• [Your tasks]:
1. According to the gopy tokenize spec, which class does `Python-tokenize.c` expose?
2. From the gopy tokenize spec, copy word for word the passage that starts at "## What we are" and stops after "parser spec series.".

• [Extract provided]:
-- BEGIN --
# gopy tokenize

# 1665. Tokenize

## What we are porting

One file from `cpython/Python/`:

| C source                | Lines | Go target               |
|-------------------------|-------|-------------------------|
| `Python-tokenize.c`     |   445 | `tokenize/tokenize.go`  |

`Python-tokenize.c` is the Python-visible wrapper around the lexer. It
exposes the `_tokenize.TokenizerIter` class that `tokenize.tokenize()`
in the stdlib delegates to. The actual lexer (state machine, indent
tracking, f-string handling, encoding detection) lives in
`cpython/Parser/tokenizer/` and is in the parser spec series.

This spec is small on purpose. It covers only the iterator surface and
its mapping to a Go iterator. The lexer port underneath is tracked
elsewhere; v0.9 wires this module through the import system.
-- END --
• [Record list]:
-- BEGIN --
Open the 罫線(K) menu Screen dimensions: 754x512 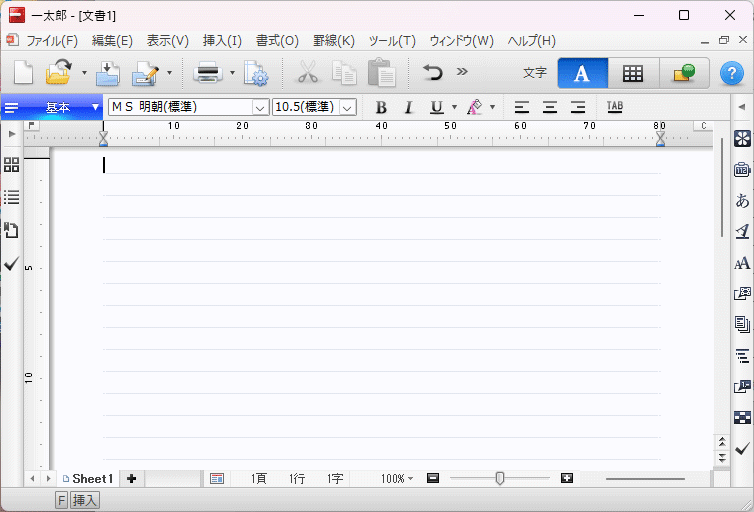[333, 41]
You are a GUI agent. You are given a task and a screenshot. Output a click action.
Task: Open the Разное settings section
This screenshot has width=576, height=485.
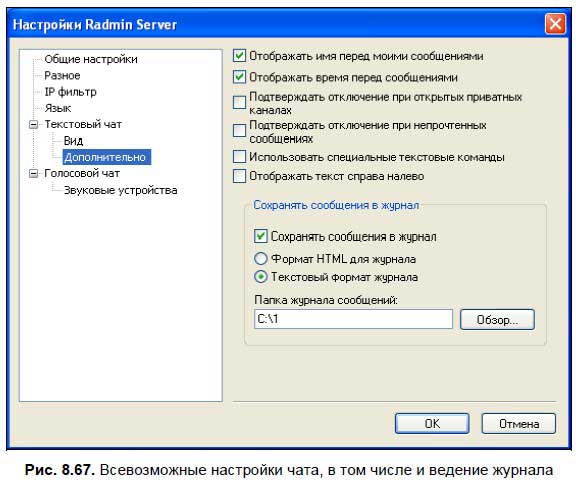(62, 76)
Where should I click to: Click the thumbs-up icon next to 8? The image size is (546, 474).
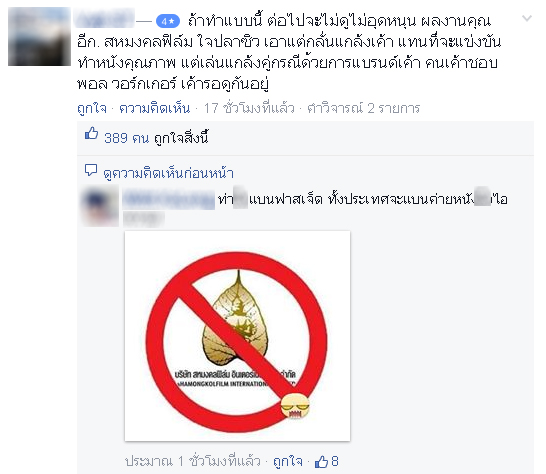click(x=321, y=462)
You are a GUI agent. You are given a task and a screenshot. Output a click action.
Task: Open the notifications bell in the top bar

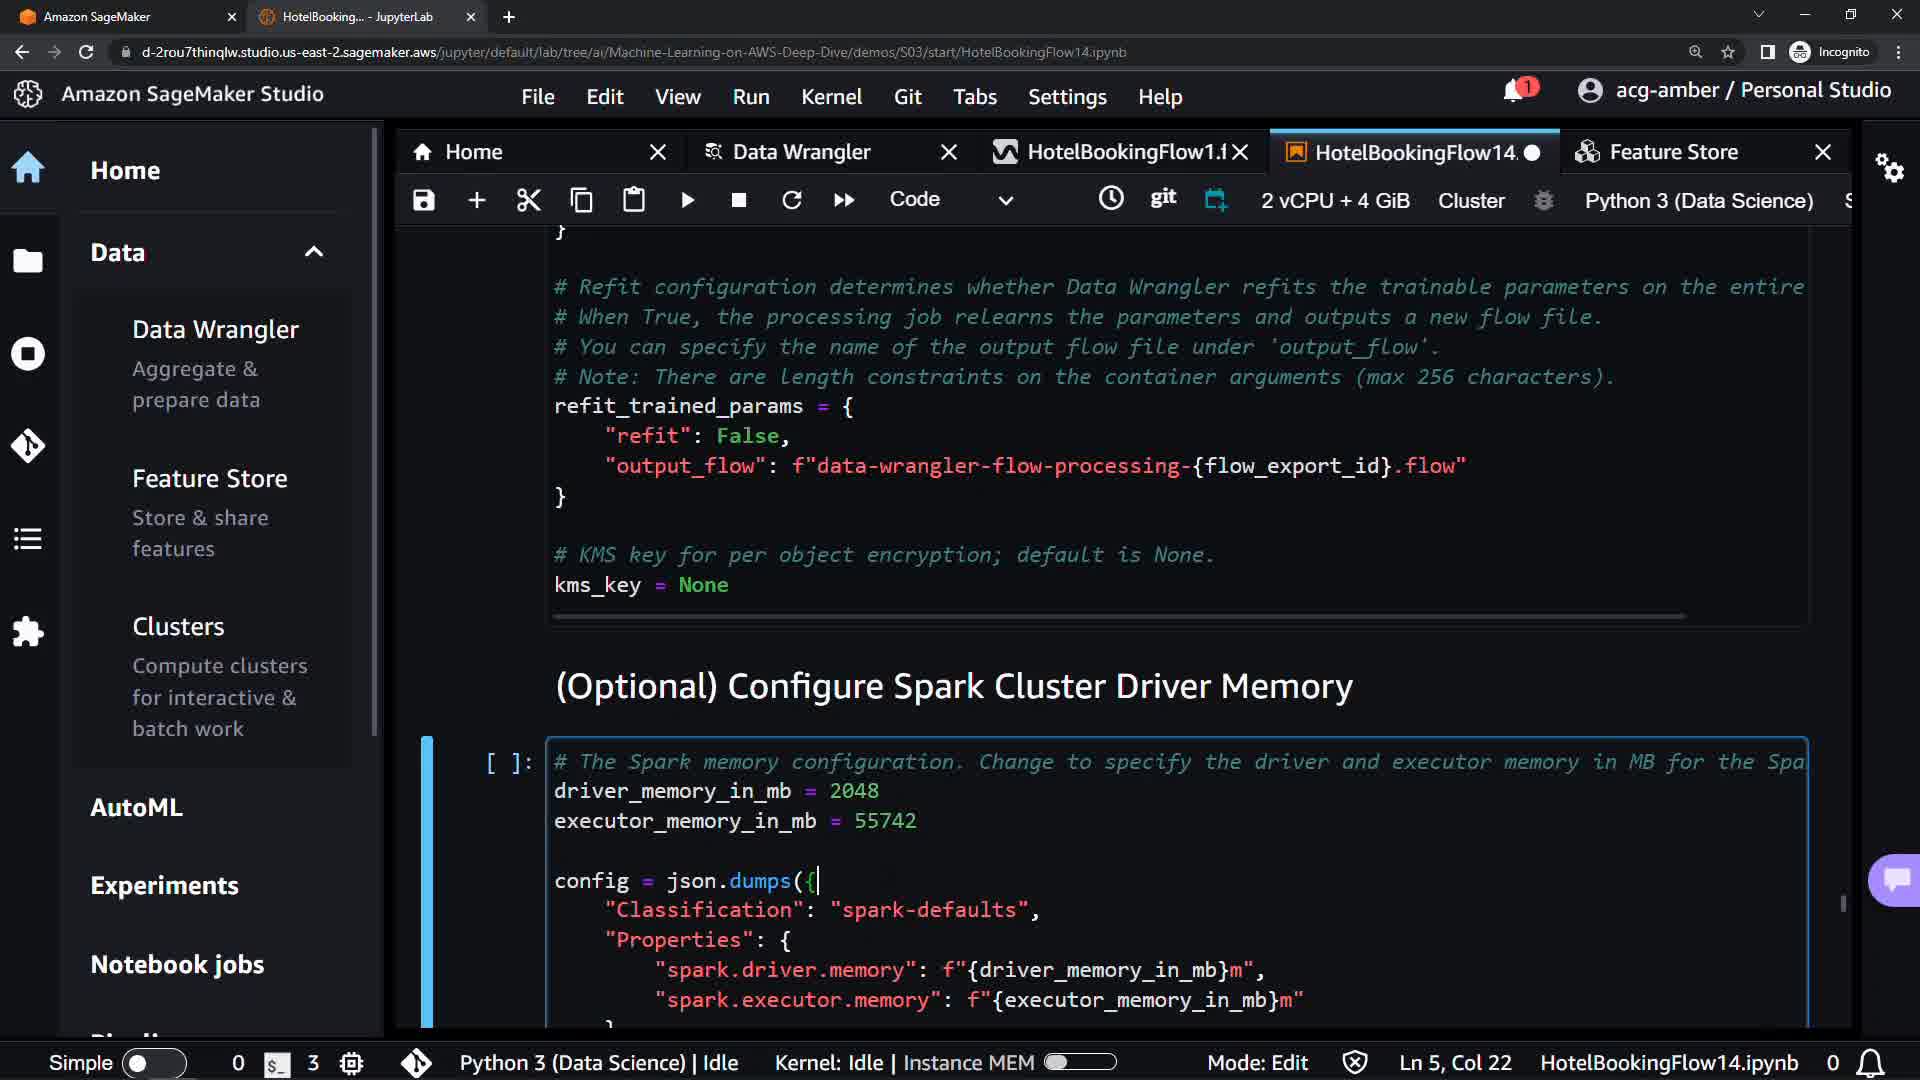click(x=1514, y=91)
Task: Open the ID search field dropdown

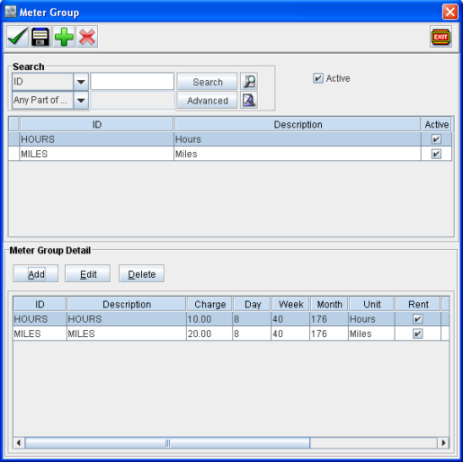Action: pyautogui.click(x=81, y=82)
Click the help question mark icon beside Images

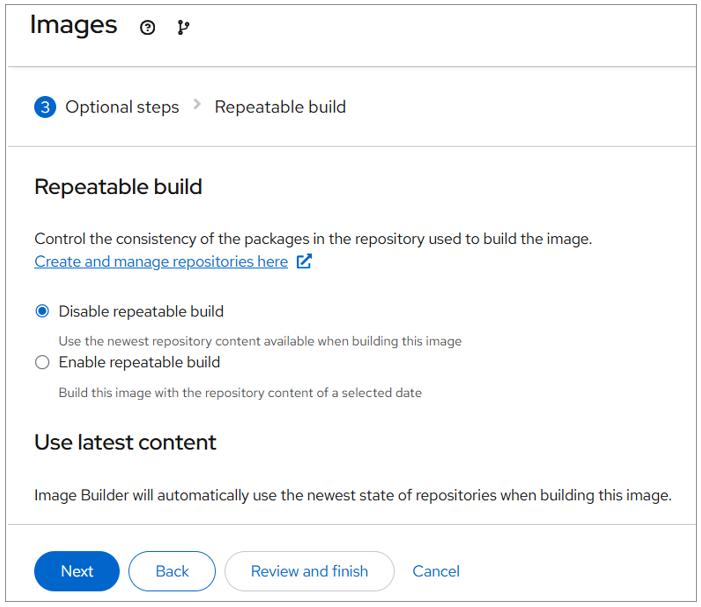click(148, 28)
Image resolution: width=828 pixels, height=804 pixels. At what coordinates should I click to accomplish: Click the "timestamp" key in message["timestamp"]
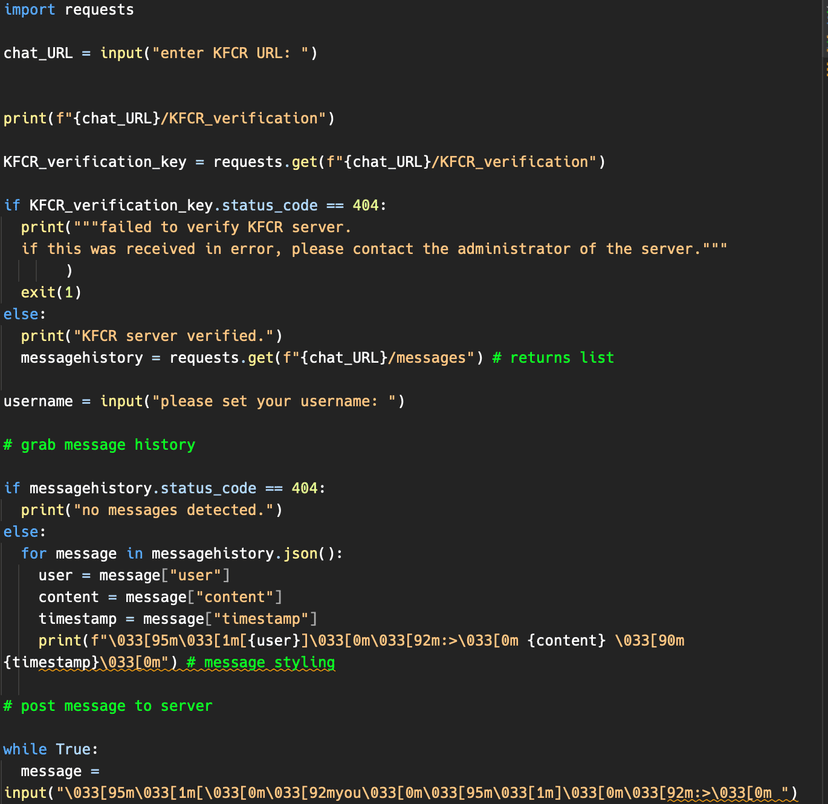point(266,619)
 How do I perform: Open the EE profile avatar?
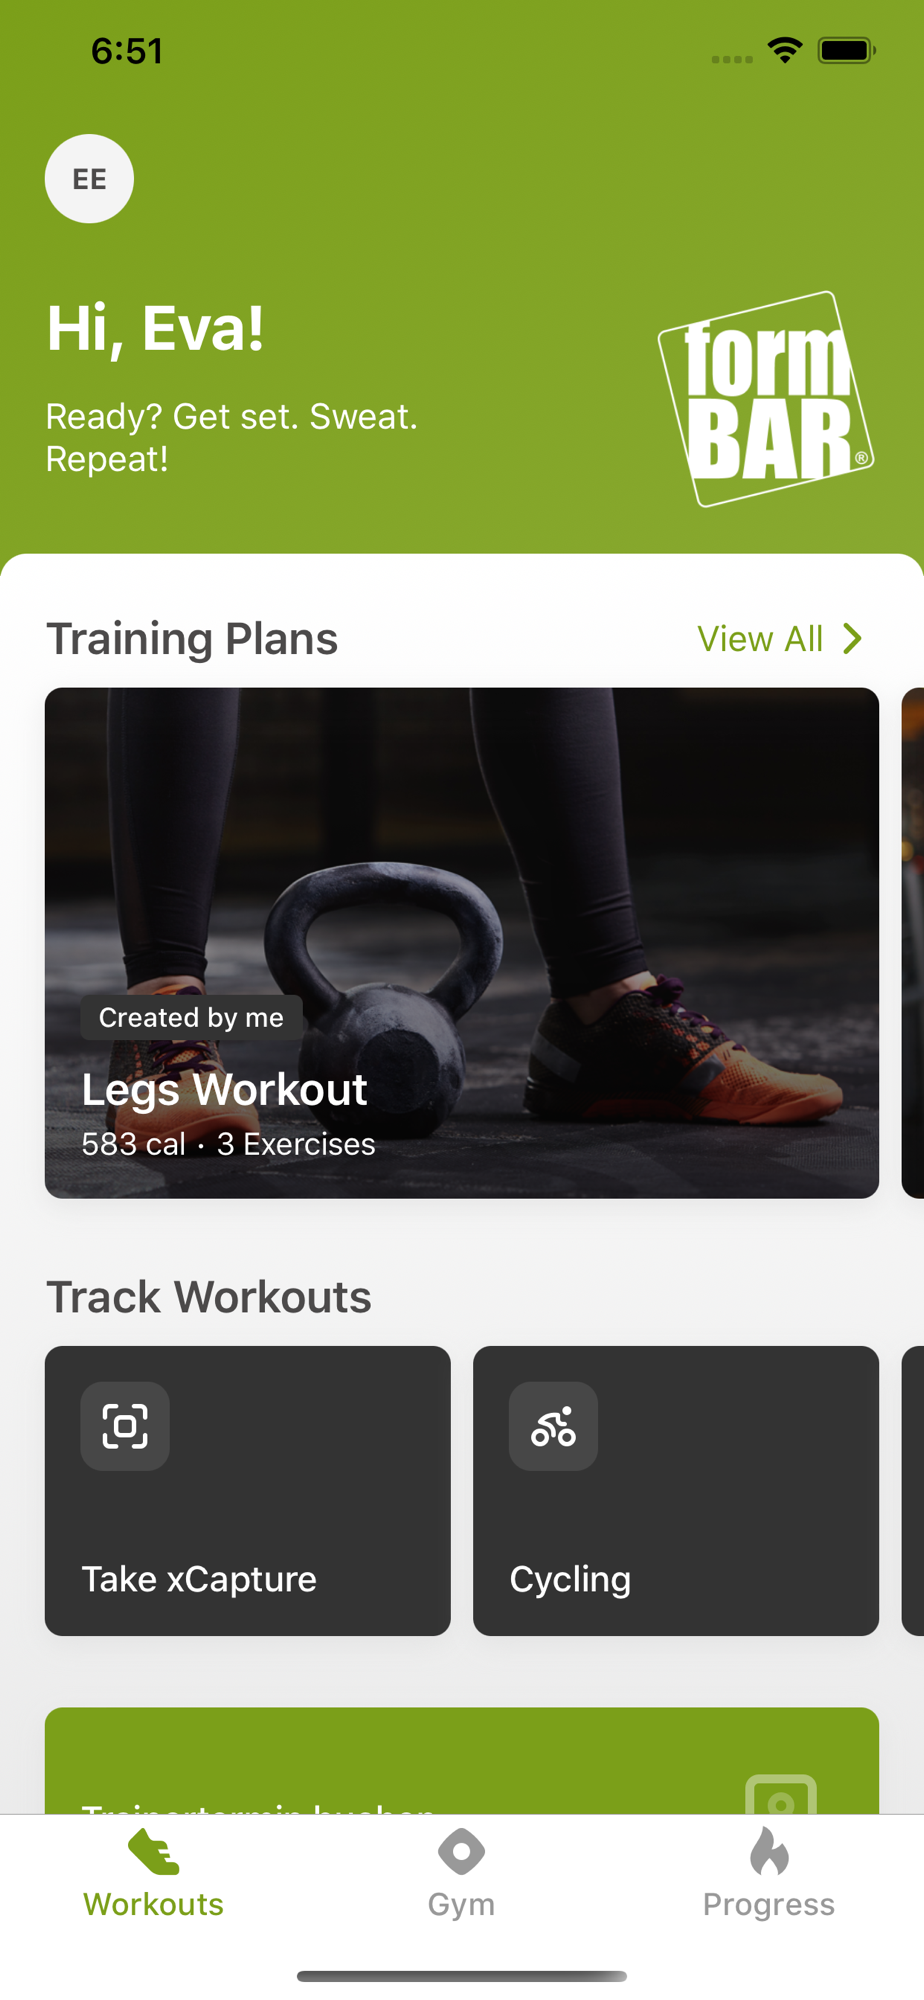[x=89, y=179]
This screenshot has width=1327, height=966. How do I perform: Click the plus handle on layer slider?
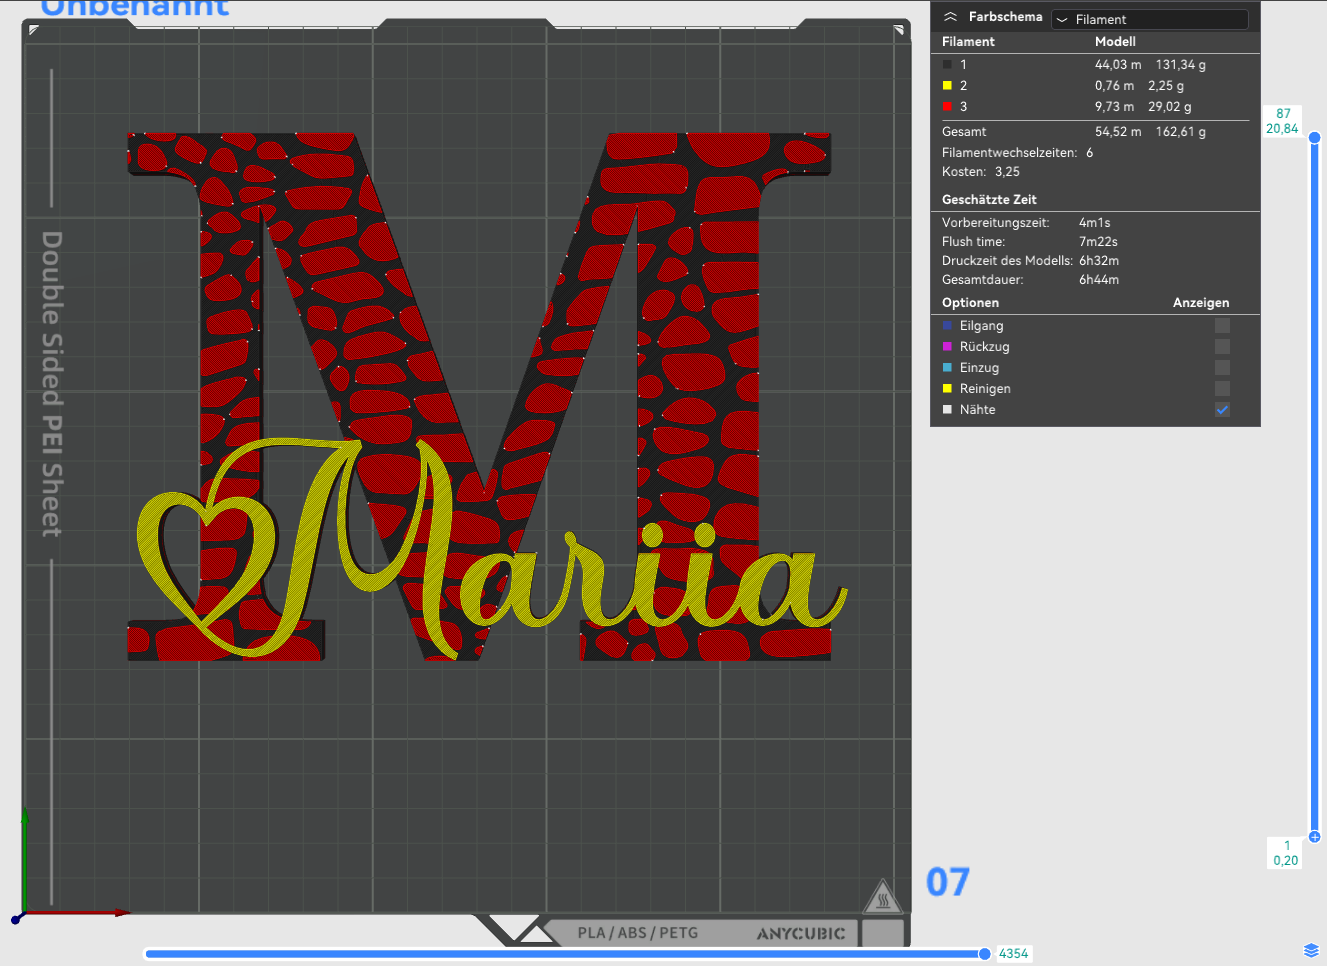[1315, 837]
-- END --
• [Outputs for the tasks]:
1. The `_tokenize.TokenizerIter` class.

2.
## What we are porting

One file from `cpython/Python/`:

| C source                | Lines | Go target               |
|-------------------------|-------|-------------------------|
| `Python-tokenize.c`     |   445 | `tokenize/tokenize.go`  |

`Python-tokenize.c` is the Python-visible wrapper around the lexer. It
exposes the `_tokenize.TokenizerIter` class that `tokenize.tokenize()`
in the stdlib delegates to. The actual lexer (state machine, indent
tracking, f-string handling, encoding detection) lives in
`cpython/Parser/tokenizer/` and is in the parser spec series.